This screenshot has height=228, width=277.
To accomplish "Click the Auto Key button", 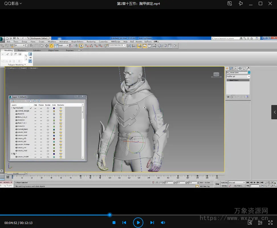I will click(224, 182).
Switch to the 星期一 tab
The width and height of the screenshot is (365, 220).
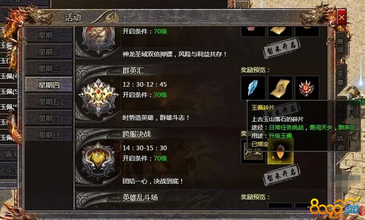click(x=49, y=35)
-=-=-
**INSTRUCTIONS TO FOLLOW**
Once the line containing "The width and" is found, it and every line through the end of the records above should be output exactly, with no pictures.

**ANSWER SECTION**
The width and height of the screenshot is (365, 220).
click(x=49, y=35)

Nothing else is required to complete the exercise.